[Screenshot grounding data]
━━━━━━━━━━━━━━━━━━━━

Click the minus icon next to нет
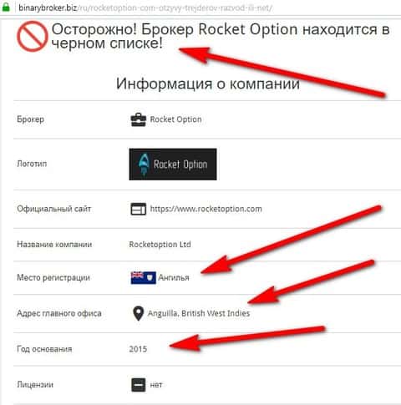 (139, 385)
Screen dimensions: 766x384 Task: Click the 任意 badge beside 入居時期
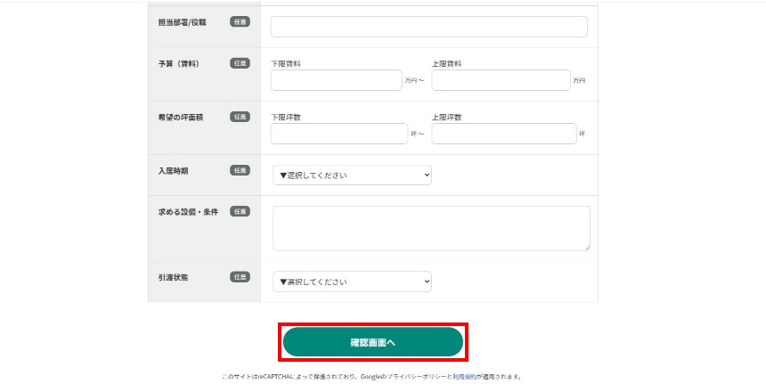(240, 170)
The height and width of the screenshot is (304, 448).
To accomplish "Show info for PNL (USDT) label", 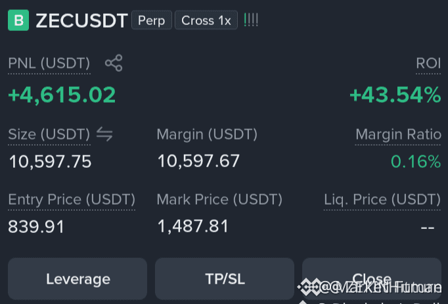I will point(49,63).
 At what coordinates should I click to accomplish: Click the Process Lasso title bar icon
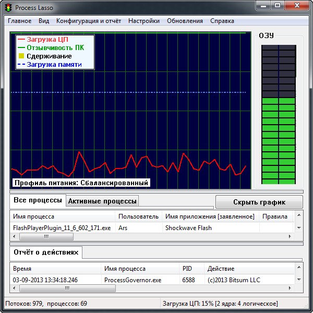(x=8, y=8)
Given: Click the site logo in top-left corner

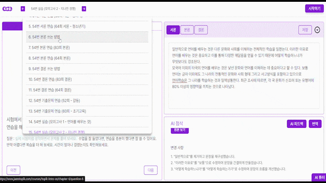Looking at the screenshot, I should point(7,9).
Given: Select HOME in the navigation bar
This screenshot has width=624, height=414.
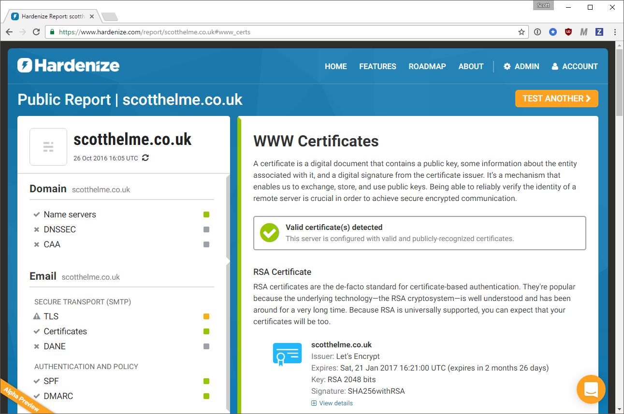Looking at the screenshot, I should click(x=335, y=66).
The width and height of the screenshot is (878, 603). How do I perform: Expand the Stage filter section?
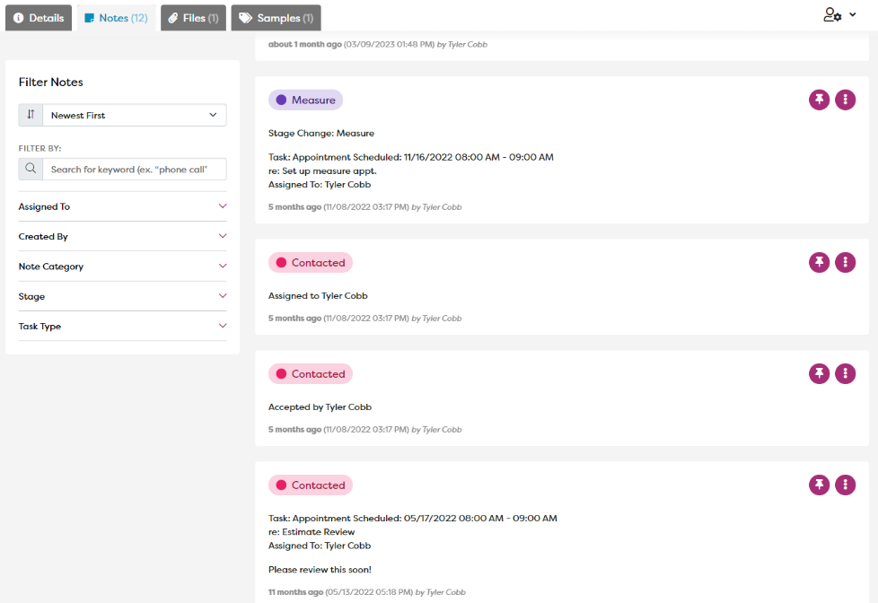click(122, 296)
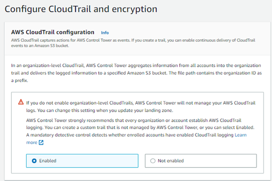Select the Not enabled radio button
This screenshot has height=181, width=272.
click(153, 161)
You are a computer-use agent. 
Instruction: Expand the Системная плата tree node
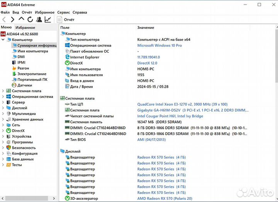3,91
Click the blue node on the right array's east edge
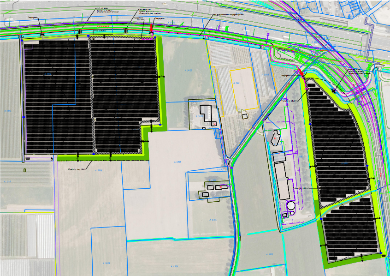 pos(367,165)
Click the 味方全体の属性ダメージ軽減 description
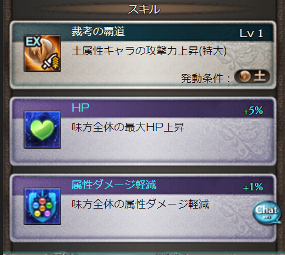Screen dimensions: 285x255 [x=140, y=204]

━━━━━━━━━━━━━━━━━━━━

DIRECTIONS FOR THIS TASK
Give again, exactly as written, the lines from the one with "You are a computer-use agent." through the last line of the entries above, but skip the pictures.

SOLVED EXERCISE
You are a computer-use agent. 
Instruction: Expand the Системная плата tree node
3,91
Click the blue node on the right array's east edge
 pos(367,165)
Click the 味方全体の属性ダメージ軽減 description
Screen dimensions: 285x255 [x=140, y=204]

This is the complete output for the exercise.